Islamic groups are making inroads in Indonesia’s public and political life. Authorities warn against radical infiltrations in student organisations and campuses. Intolerance grows among middle-income Indonesian suburbanites.
Jakarta (AsiaNews/Agencies) – Nearly 20 per cent of high school and university students in Indonesia support the establishment of a caliphate over the current secular government. Nearly one in four students said they were ready to fight for their religious beliefs to achieve a caliphate, this according to a new survey by Jakarta-based pollster Alvara released on Tuesday.
Indonesia, the world’s most populous Muslim country, has in recent years seen its long-standing reputation for religious tolerance come under scrutiny as hard-line Islamic groups muscle their way into public and political life in the young democracy.
Most Indonesians practice a moderate form of Islam and the country has sizeable minorities of Hindus, Christians, and people who adhere to traditional beliefs. Religious diversity is enshrined in the Constitution.
However, at the end of last year, extremist Islamic movements organised mass demonstrations against then Jakarta Governor Basuki Tjahaja Purnama, an ethnic Chinese Christian also known by his nickname Ahok, whom they accused of insulting Islam.
In April this year, extremists succeeded in preventing his re-election and influencing the court that sentenced him to two years in prison for blasphemy. Civil society groups harshly criticised the sentence, calling it an injustice.
Meanwhile, groups such as the Islamic Defenders Front (FPI) demand that sharia be imposed in the country and claim that only Muslims should lead the country.
The authorities have repeatedly warned against the infiltration of radical Islamic ideas in student organisations and in campus activities.
President Joko Widodo and his government are trying to contain the growing influence of Islamists, especially in universities and Islamic boarding schools.
A presidential decree banning any civil organisations deemed to go against the country's secular state ideology was approved by parliament last month.

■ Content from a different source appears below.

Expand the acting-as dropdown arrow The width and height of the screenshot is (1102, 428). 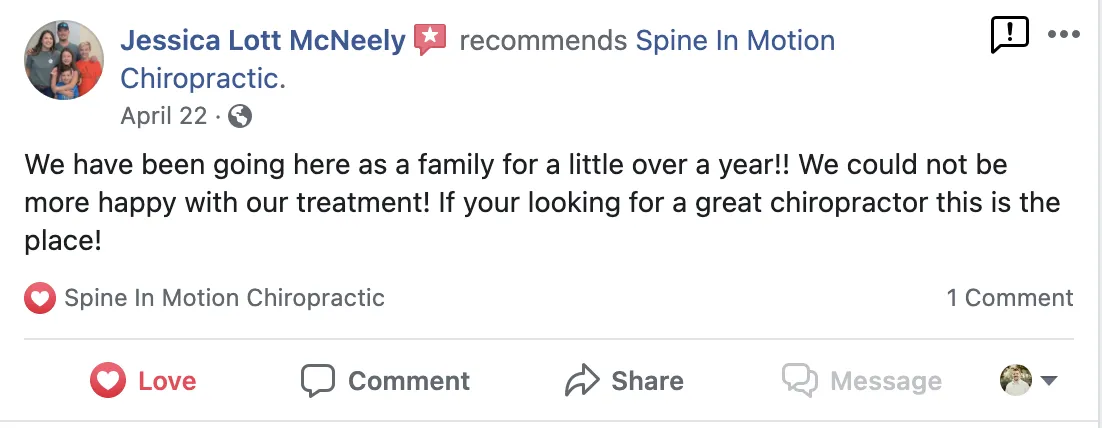[x=1049, y=381]
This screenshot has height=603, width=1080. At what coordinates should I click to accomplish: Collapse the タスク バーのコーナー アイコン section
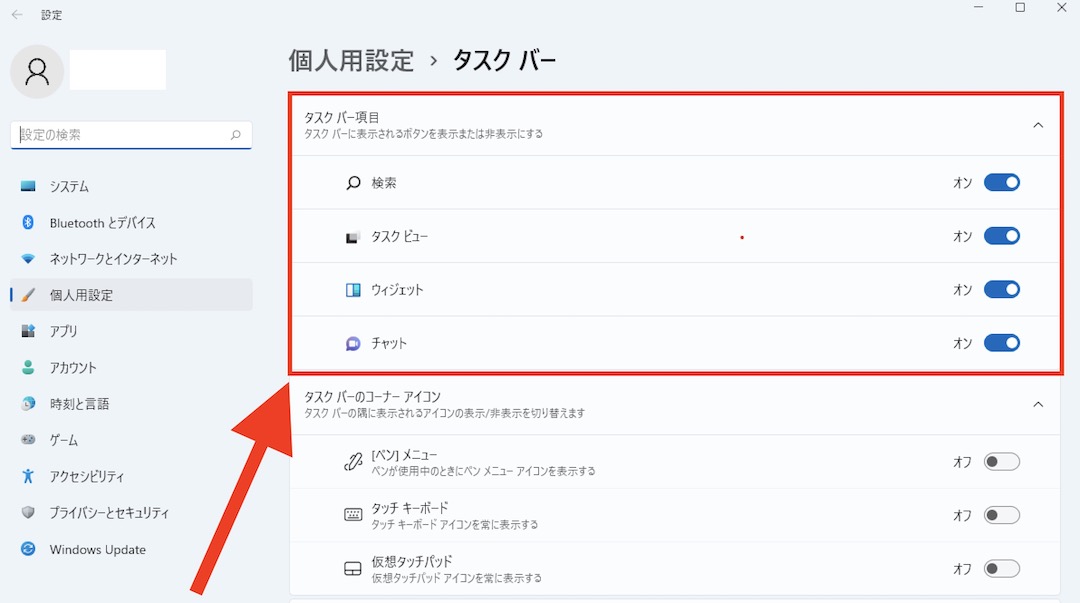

Hizb-ut-Tahrir, an organisation that calls for the establishment of a caliphate in Indonesia, was the first group to be disbanded under the decree.
Widodo has made various speeches at Islamic boarding schools around the country, emphasising the importance of diversity and national unity.
In September, he held a conference with some 3,000 university rectors to promote Pancasila, the country's secular ideology, in education.
Extremism and intolerance in Indonesia are not only spreading among young people, but also among middle-income Indonesians living in the suburbs, findings released by rights group Setara show.
Research conducted from July to October found that Bogor and Depok, two satellite cities in West Java to the south of Jakarta, have become hotbeds for radical preachers who spread radical and hate-filled messages in many places, such as universities and housing complexes.
West Java has been ranked the least tolerant province for the last couple of years, this according to the National Commission on Human Rights (Komnas HAM).
In March, members of three Christian congregations had their Sunday services interrupted by protesters at the Griya Parung Panjang housing complex in Parung Panjang district, Bogor Regency.
The protesters said members of the congregations had violated regulations by holding services inside a housing complex, disregarding the fact that the Christians had not been allowed to build a place of worship in the area.
The latter held the services inside a house because their attempts to build a church had been repeatedly denied.